I honestly feel a little guilty about not going; my mother has instilled in me a sense of responsibility in attending football games, tugging at my heartstrings and blatantly exploiting my soft spot for the plight of the athlete (I am unreasonably moved by all sports movies, even the third installment of the Mighty Ducks Trilogy). I try to argue back that they don't have it all that bad, and that here I am, having graduated Phi Beta Kappa, and I still have undergrad student loan debt, and I really shouldn't feel that bad for them. Not to mention the fact that I never saw anybody coming to cheer for me when I was doing a Mock Trial round or writing my damned honors thesis. She just scowls at me when I say this, like I have no heart whatsoever, and she makes me feel like I've just punted all the world's kittens and am an incredibly bad person.

Anyway, Hotty Toddy, we won something. Thank goodness. I'm not yet entirely compelled to call for Coach O's head on a platter (though I still maintain we pulled the trigger on Cutcliffe far too quickly); I've been an Ole Miss fan since birth, so losing doesn't feel all that foreign or bad to me, honestly. What some people don't understand is that losing is sort of our default state, and everyone was spoiled a few years ago on our glorious 10-3 season, topped off with the Cotton Bowl victory. That year was amazing, partly because we hadn't had something like that happen for 30 years. My point is, I'm ok with Coach O getting the fourth season that he's undoubtedly going to get (what with Pete Boone's near proclamations of undying love and devotion). But if things are still on the slide next year...well, it'll be time to get the U-Haul rented for Coach O, and I'm sure he knows that.

On a different note, I made Rotel Chicken for lunch, and it is a wonderful thing. It is easy to make, and delicious.

Happy Birthday, Friends O' Mine!

I send out the most lovely and wonderful birthday wishes to both Alan and Ben. I went to their birthday party today, and it rocked my face off. Props also go to James, who, bless his dear heart, brought us supplies when we had run out of them.

Also, i've been thinking about it, and the Spice Girls' getting back together is kind of making my day.
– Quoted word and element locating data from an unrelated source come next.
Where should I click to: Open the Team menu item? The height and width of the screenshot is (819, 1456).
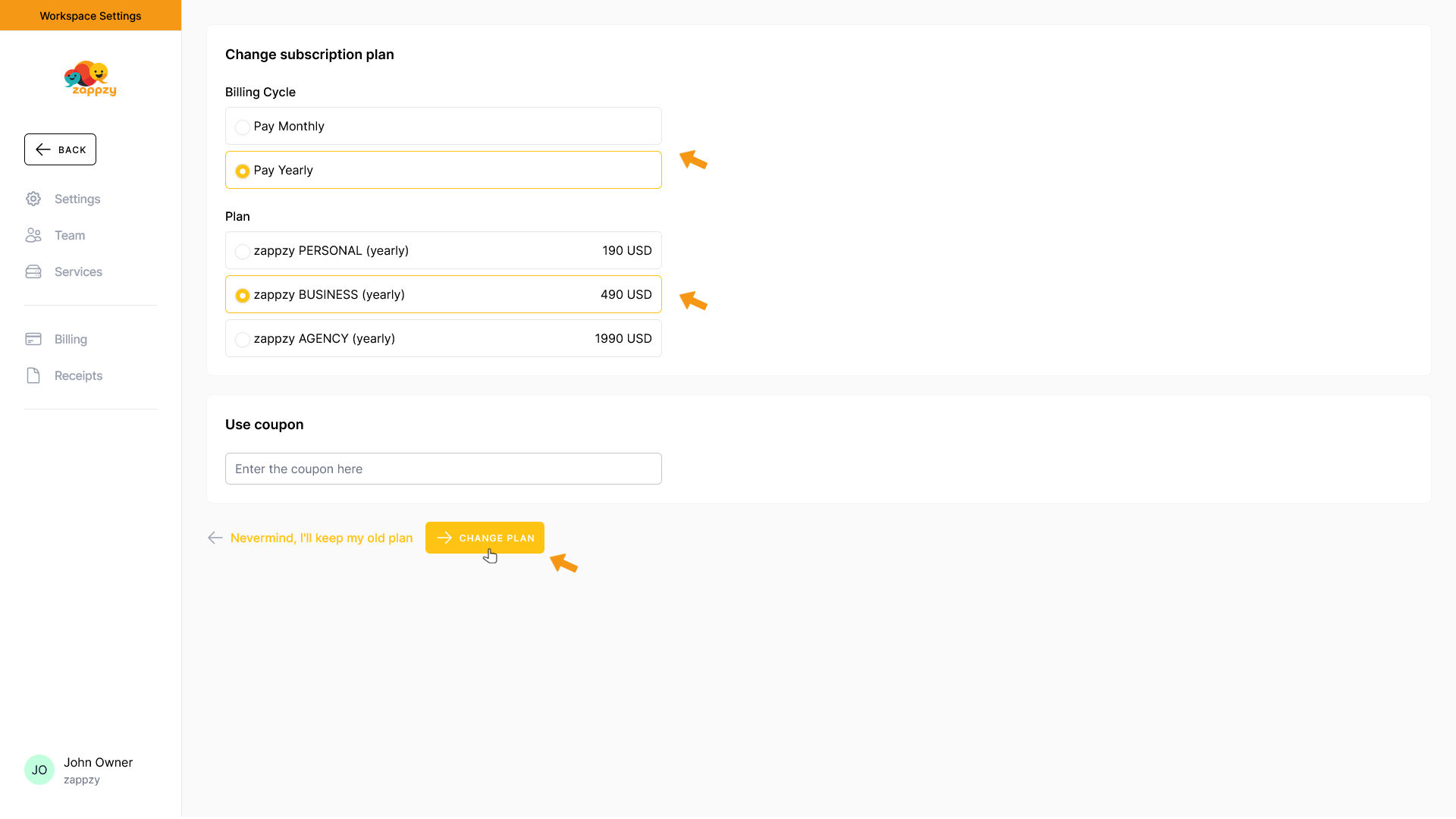[x=70, y=235]
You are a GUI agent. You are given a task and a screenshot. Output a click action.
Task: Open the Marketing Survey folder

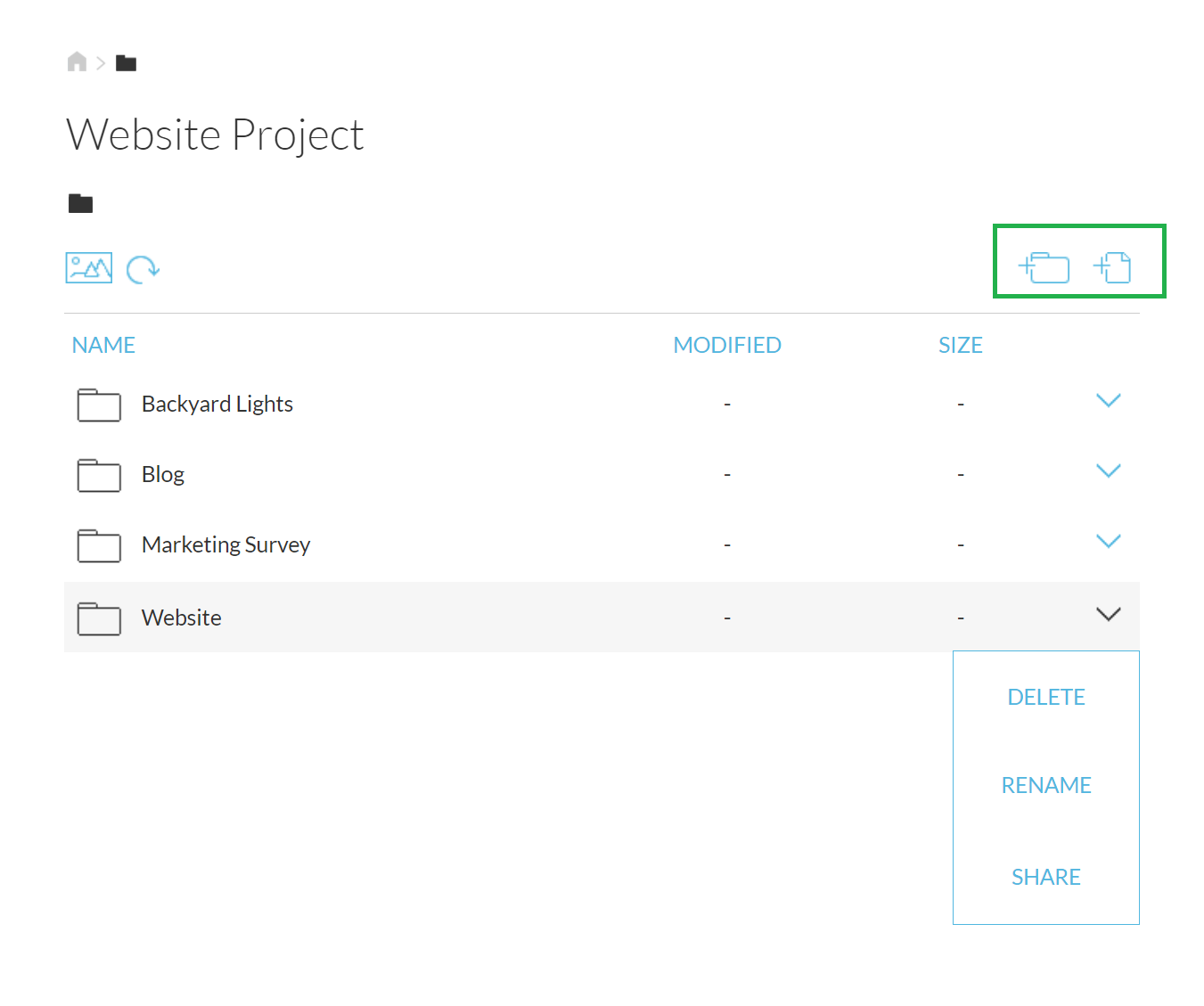tap(225, 544)
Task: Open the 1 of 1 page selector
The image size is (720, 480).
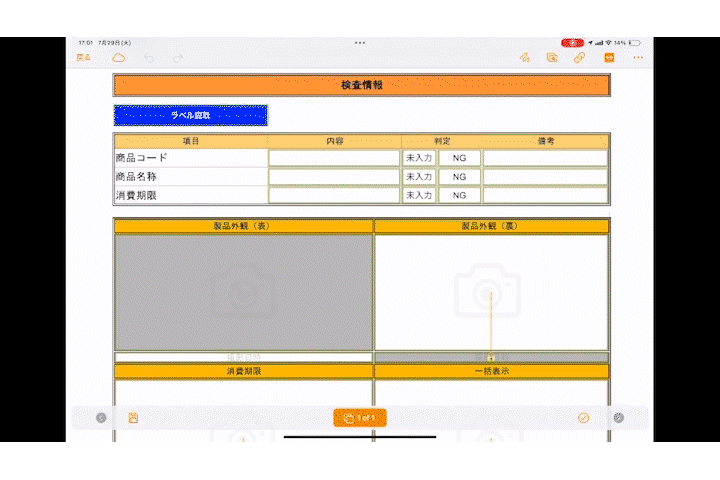Action: coord(359,418)
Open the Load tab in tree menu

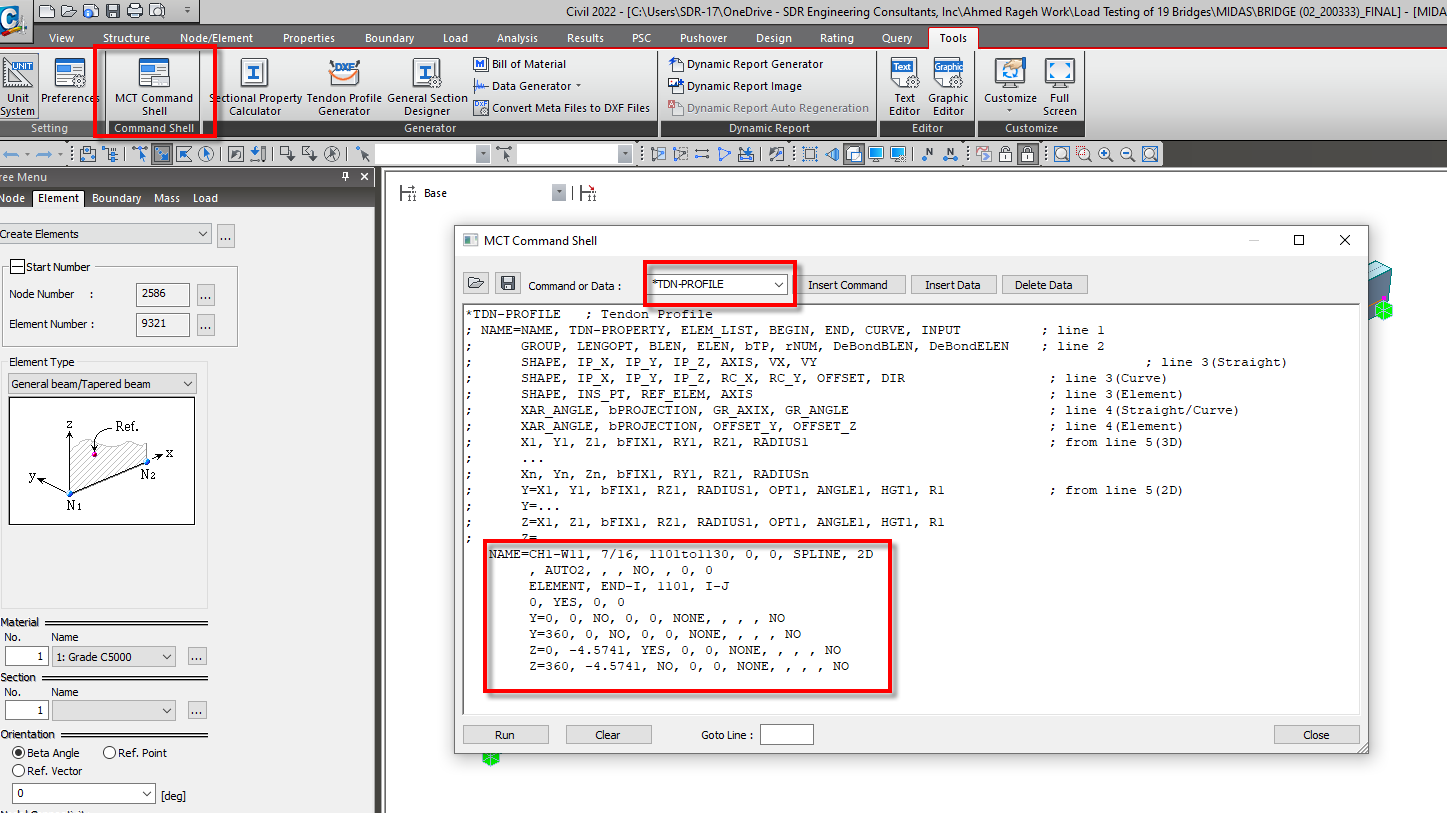(205, 198)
I hated them when I was in the 6th Grade and they were cool, but people seem genuinely excited about it, and bless them, really. I must confess, however, that the lyrics, "If you wanna be my lover/You gotta get with my friends" has always struck me as odd. That's just...weird. You gotta get with my friends? In my universe, "get with" is not something you want your boyfriend to do with your friends. But maybe that's because I'm from the Delta. Every damned thing is weird in the Delta; it's completely different from Britain.

And speaking of Britain, Masterpiece Theatre is going to be devoted to Jane Austen next year. Jane Austen is amazing; I just finished Persuasion, and like everything else of hers that I've read, it rocked my face off. The only thing that comes near Jane Austen books is BBC/ITV adaptations of her works, and I can't wait to see them on MT. The TiVO is going to be fired up for those.

Lastly, I'd forgotten how much I loved Weezer. They are a damn good band I got to see live after my freshman year of college. Guitar Hero makes a person remember these things.

Friday, November 2, 2007

Guitar Hero III is LIFE

I don't know if you've played Guitar Hero, but if you haven't, you don't know what you are missing. It is ridiculous, and will eat your life away. While you play the game, you will fancy yourself as a truly excellent guitar player, which isn't remotely true, because playing Guitar Hero is nothing like actually playing a guitar.

I anticipate that I will have to hide the guitar from myself at some point before exams, so that I will not fail miserably, which would clearly be very, very bad.